In [None]:
%pip install psycopg2-binary
%pip install sqlalchemy

In [2]:
import psycopg
import pandas as pd

from dotenv import load_dotenv
import os

# Load the .env file
load_dotenv()

user = os.environ.get("CE_DB_USERNAME")
pw = os.environ.get("CE_DB_PASSWORD")
host = os.environ.get("CE_DB_HOST")
port = os.environ.get("CE_DB_PORT")
db = os.environ.get("CE_DB_NAME")

connection_string = f"dbname={db} user={user} password={pw} host={host} port={port}"

def hex_to_binary(hex_string):
    return bin(int(hex_string, 16))[2:].zfill(64)

def calculate_hamming_distance(phash1, phash2):
    # Convert hexadecimal phashes to binary
    binary1 = hex_to_binary(phash1)
    binary2 = hex_to_binary(phash2)
    
    # Ensure both binary strings are of equal length
    if len(binary1) != len(binary2):
        raise ValueError("Binary strings must be of equal length")
    
    # Calculate Hamming distance
    return sum(c1 != c2 for c1, c2 in zip(binary1, binary2))

# Example usage:
# phash1 = "951428607cf7cb8f"
# phash2 = "951428607cf7cb8e"
# distance = calculate_hamming_distance(phash1, phash2)
# print(f"Hamming distance between {phash1} and {phash2}: {distance}")

def levenshtein(s1, s2):
    from Levenshtein import distance
    return distance(s1, s2)


In [11]:
with psycopg.connect(connection_string) as conn:
    # Create a cursor object
    cursor = conn.cursor()

    # Execute the query
    query = "SELECT * FROM sites ORDER BY name"
    cursor.execute(query)

    # Fetch all the results
    results = cursor.fetchall()

    # Get the column names from cursor.description
    column_names = [desc[0] for desc in cursor.description]

    # Close the cursor
    cursor.close()

    # No need to manually close the connection when using 'with'

    # Convert the results to a data frame with column names
    df_sites = pd.DataFrame(results, columns=column_names)


In [16]:
with psycopg.connect(connection_string) as conn:
    # Create a cursor object
    cursor = conn.cursor()

    # Execute the query
    query = """
        SELECT sub_sites.*, sites.name AS site_name
        FROM sub_sites
        JOIN sites ON sub_sites.site_uuid = sites.uuid
        ORDER BY sub_sites.name
    """
    cursor.execute(query)

    # Fetch all the results
    results = cursor.fetchall()

    # Get the column names from cursor.description
    column_names = [desc[0] for desc in cursor.description]

    # Close the cursor
    cursor.close()

    # No need to manually close the connection when using 'with'

    # Convert the results to a data frame with column names
    df_subsites = pd.DataFrame(results, columns=column_names)


In [None]:
from libraries.client_stashapp import get_stashapp_client

stash = get_stashapp_client()

def get_parent_studio_id(studio):
    if studio["parent_studio"] is not None:
        return studio["parent_studio"]["id"]
    return None


In [116]:
studios = stash.find_studios({})
df_stash_studios = pd.DataFrame(studios)
df_stash_studios["parent_studio_id"] = df_stash_studios.apply(get_parent_studio_id, axis=1)

# Lookup functions
def get_studio_by_id(studio_id):
    return df_stash_studios[df_stash_studios["id"] == studio_id]
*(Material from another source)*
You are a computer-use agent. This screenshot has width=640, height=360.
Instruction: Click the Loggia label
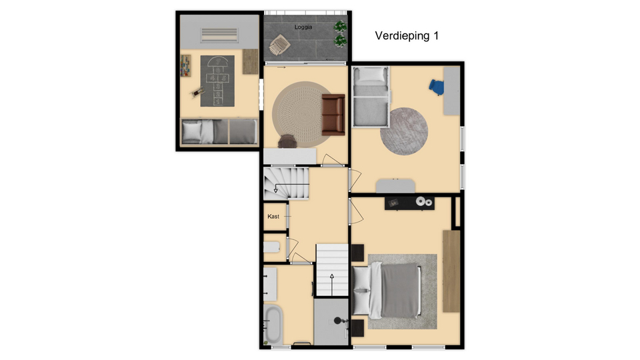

def get_studio_by_name(studio_name):
    return df_stash_studios[df_stash_studios["name"] == studio_name]

In [13]:
# Create new dataframes with prefixed column names
df_sites_prefixed = df_sites.add_prefix('culture_extractor_')
df_stash_studios_prefixed = df_stash_studios.add_prefix('stash_')

# Merge the prefixed dataframes
df_matched_studios = pd.merge(df_stash_studios_prefixed, df_sites_prefixed, 
                              left_on='stash_name', 
                              right_on='culture_extractor_name', 
                              how='inner')

In [None]:
# Store Culture Extractor UUID in Stash studio
name = "SexArt"

df_matched_studio = df_matched_studios[df_matched_studios["stash_name"] == name]
if not df_matched_studio.empty:
    df_matched_studio = df_matched_studio.iloc[0]
else:
    print(f"No studio found with name: {name}")
    raise ValueError(f"No studio found with name: {name}")

refreshed_studio = stash.find_studio(name)
assert refreshed_studio is not None, f"No studio found with name: {name}"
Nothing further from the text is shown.